Country-wide, high-resolution monitoring of forest browning with Sentinel-2

Abstract

Natural and anthropogenic disturbances are impacting the health of forests worldwide. Monitoring forest disturbances at scale is important to inform conservation efforts. Here, we present a scalable approach for country-wide mapping of forest greenness anomalies at the 10 m resolution of Sentinel-2. Using relevant ecological and topographical context and an established representation of the vegetation cycle, we learn a predictive quantile model of the normalised difference vegetation index (NDVI) derived from Sentinel-2 data. The resulting expected seasonal cycles are used to detect NDVI anomalies across Switzerland between April 2017 and August 2025. Goodness-of-fit evaluations show that the conditional model explains 65% of the observed variations in the median seasonal cycle. The model consistently benefits from the local context information, particularly during the green-up period. The approach produces coherent spatial anomaly patterns and enables country-wide quantification of forest browning.

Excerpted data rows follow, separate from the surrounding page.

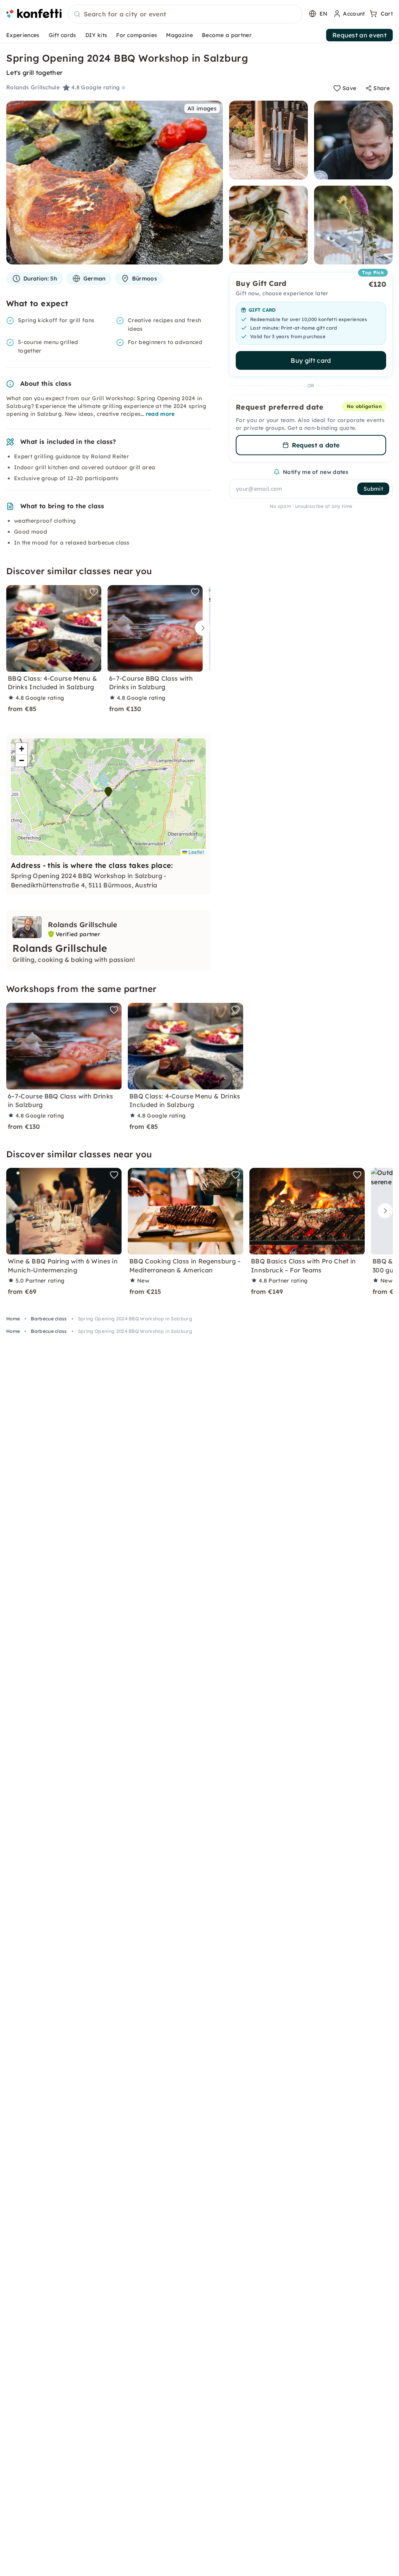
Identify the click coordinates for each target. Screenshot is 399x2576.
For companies (136, 35)
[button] (108, 792)
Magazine (179, 35)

Case studies with independent reference data from known events illustrate that the model reliably detects different types of disturbances.

Figures (7)

• Figure 1: Exemplary predicted NDVI ranges and anomalies for 4 forest pixels. Green curves denote the upper quartiles ($f_{0.75}(t)$), red curves denote the lower quartiles ($f_{0.25}(t)$). Interquartile ranges are shaded in red. Dashed lines indicate the anomaly thresholds derived from those curves. NDVI observations that fall within the anomaly thresholds are coloured black, observations labelled as anomalies are coloured by their anomaly score, with lighter colour denoting more negative scores (larger deviations from the normal range).
• Figure 2: Example anomaly map for forest pixels based on NDVI observations from 22/08/2023 and 24/08/2023 combined. A pixel is flagged if it is detected as anomalous on either of the days. The three panels on the left show a magnified view of the anomalies at the indicated regions on the map. Normal pixels are coloured in black and anomalous pixels are shaded in red according to their anomaly score.
• Figure 3: D$^2_{\text{pinball}}$ per day of the year for each of the predicted quartiles. The daily values are shown alongside the 7-day rolling mean. For each day of the year, the value of D$^2_{\text{pinball}}$ expresses the fraction of pinball loss explained when compared to a model that uses the empirical quantile at that day of the year (the climatology baseline). A value of 0 corresponds to a model that predicts the same value at all locations per day of the year.
• Figure 4: Daily fraction of forest pixels affected by negative NDVI anomalies. The negative anomaly fractions are computed per day of the year and smoothed with a 7-day rolling average. The dashed horizontal line indicates the overall fraction of anomalies detected at forest pixels. Fractions are relative to the number of valid observations at a pixel. The vertical lines indicate the season starts on March 1 (spring), June 1 (summer), September 1 (autumn) and December 1 (winter).
• Figure 5: Fraction of observations per pixel affected by negative NDVI anomalies ("browning") over the entire observation period. Fractions are relative to the number of valid observations at a pixel. The histogram on the right shows the distribution of anomaly fraction values across all pixels. The three panels on the left show a magnified view of the anomaly fractions at the indicated regions on the map.